Assets managed by the world’s largest 500 fund managers rose by over just 2% in 2014 to reach a new high of US$78.1 trillion, compared to US$76.4 trillion the year before.

The Pensions & Investments/Towers Watson World 500 research shows that asset managers have added almost US$30 trillion globally since 2004, despite growth slowing to its lowest rate for a decade.

For the first time there has been asset growth at the very large and smaller ends of the size spectrum, but not much in the middle. The big passive houses are the beneficiaries at the large end, while smaller managers are attracting a greater proportion of active mandates as they ‘resource up’ and become more competitive.

This is the longest period of (almost) uninterrupted asset growth since the research began, albeit growth has slowed dramatically recently. However, headwinds persist not only from markets and the medium-term outlook for the global economy but also regarding asset management’s perceived value proposition and its general role in society.

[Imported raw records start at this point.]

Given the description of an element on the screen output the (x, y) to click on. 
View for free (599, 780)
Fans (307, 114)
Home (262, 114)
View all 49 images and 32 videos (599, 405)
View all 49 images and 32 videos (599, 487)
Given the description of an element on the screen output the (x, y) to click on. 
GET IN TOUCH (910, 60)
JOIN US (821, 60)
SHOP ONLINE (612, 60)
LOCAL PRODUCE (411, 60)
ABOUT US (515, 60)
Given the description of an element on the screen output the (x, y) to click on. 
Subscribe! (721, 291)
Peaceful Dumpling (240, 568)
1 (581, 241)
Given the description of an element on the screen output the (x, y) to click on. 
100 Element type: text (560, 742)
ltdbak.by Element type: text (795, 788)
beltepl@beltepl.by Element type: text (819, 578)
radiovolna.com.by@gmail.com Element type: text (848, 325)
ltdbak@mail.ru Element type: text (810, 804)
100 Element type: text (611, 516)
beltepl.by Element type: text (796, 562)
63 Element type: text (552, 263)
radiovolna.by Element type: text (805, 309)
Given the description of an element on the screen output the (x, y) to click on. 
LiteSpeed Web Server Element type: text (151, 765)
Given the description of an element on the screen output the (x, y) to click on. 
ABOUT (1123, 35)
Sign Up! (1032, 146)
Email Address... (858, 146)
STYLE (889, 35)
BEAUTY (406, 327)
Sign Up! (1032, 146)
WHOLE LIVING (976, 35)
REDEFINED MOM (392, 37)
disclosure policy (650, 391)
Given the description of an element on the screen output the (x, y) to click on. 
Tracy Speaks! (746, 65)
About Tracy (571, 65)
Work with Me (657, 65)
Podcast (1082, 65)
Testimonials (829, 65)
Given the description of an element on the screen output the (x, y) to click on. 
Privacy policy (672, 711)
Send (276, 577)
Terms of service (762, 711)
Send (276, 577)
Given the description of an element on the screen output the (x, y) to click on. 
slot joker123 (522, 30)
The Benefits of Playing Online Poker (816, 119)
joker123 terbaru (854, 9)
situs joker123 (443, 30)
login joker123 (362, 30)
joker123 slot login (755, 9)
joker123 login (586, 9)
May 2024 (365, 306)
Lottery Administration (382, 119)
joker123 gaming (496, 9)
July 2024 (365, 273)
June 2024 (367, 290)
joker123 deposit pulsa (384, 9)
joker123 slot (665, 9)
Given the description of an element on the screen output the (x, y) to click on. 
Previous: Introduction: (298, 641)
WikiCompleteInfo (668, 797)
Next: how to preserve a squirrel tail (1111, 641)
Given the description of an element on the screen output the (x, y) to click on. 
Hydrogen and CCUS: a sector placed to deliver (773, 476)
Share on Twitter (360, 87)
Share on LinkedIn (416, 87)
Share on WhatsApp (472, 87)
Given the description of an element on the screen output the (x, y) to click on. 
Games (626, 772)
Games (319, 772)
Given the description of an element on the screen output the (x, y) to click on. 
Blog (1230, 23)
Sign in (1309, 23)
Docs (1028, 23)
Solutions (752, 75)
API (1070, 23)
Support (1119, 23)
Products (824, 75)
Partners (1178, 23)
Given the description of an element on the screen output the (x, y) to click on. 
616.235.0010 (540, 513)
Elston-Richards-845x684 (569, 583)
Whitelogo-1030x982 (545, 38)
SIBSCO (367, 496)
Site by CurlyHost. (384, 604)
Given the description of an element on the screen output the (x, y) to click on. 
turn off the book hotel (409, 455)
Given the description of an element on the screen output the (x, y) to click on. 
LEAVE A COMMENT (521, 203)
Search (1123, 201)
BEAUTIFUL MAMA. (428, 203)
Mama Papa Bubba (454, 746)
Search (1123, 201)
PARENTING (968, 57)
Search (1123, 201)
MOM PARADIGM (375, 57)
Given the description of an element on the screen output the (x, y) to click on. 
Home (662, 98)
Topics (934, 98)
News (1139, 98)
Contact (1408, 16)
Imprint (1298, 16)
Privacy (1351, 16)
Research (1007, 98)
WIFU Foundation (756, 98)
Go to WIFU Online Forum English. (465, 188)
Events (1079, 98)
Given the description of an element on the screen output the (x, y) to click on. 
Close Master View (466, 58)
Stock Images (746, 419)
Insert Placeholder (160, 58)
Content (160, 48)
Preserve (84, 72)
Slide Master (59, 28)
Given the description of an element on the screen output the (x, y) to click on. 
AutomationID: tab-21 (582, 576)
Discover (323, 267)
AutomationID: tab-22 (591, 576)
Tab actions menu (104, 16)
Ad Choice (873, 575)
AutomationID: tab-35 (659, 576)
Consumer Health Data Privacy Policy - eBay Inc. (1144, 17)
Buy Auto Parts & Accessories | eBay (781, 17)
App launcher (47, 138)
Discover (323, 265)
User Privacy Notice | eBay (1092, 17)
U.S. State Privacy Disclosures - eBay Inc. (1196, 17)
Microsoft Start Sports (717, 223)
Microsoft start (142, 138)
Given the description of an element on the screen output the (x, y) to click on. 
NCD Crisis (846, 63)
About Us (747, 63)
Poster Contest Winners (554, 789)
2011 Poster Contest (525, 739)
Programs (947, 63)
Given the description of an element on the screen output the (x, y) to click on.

This challenging environment also presents an opportunity for innovative and adaptable investment companies to stand out and we have seen greater flexibility and willingness to engage with these issues than ever before. This is not only welcome, but essential, otherwise the industry is likely to have change thrust upon it.

The main points from this year’s survey are:

Total assets under management of the 500 managers included in the ranking totalled US$78.1 trillion at the end of 2014, up 2.1% from the end of 2013.

BlackRock has retained its position as the largest asset manager in the ranking for the past five years. Vanguard remains in second position while State Street has moved up the ranking by one position, displacing Allianz which has fallen from third to fourth position.

Assets under management for North American firms were US$44.5 trillion at the end of 2014, an increase of 5.8% from the previous year. Assets managed by European managers decreased by 1.5%, to US$25.9 trillion, despite growth of 18.6% from UK-based firms taking their assets to US$6.8 trillion.

Japanese managers ended 2014 with US$3.9 trillion, a decrease in assets of 14.4% during 2014.

The top 20 managers’ share of the total assets increased marginally from 41.0% to 41.6%, having assets of US$32.5 trillion. Similarly the bottom 250 managers’ share of total assets increased from 5.7% to 6.0%, having assets of US$4.7 trillion.

US managers in the top 20 managed 65.5% of total AUM for that group, while European managers had a share of 34.5%. No Japanese companies made it into the top 20 this year.

Independent asset managers accounted for the majority (nine) of the top 20 ranked members, with banks second with eight members and only three managers are insurer-owned. This has been the case since 2012.

Assets under management of managers from developing countries increased from 3.0% in 2013 to 3.4% in 2014.

The majority of total assets are actively managed and grew at a slower rate than passive assets during 2014.

Traditional asset classes of equity and fixed income continue to make up the majority of assets: 79.4% of all assets (45.3% equity, 34.1% fixed income), an increase of 12.3% during 2014 to US$37.3 trillion.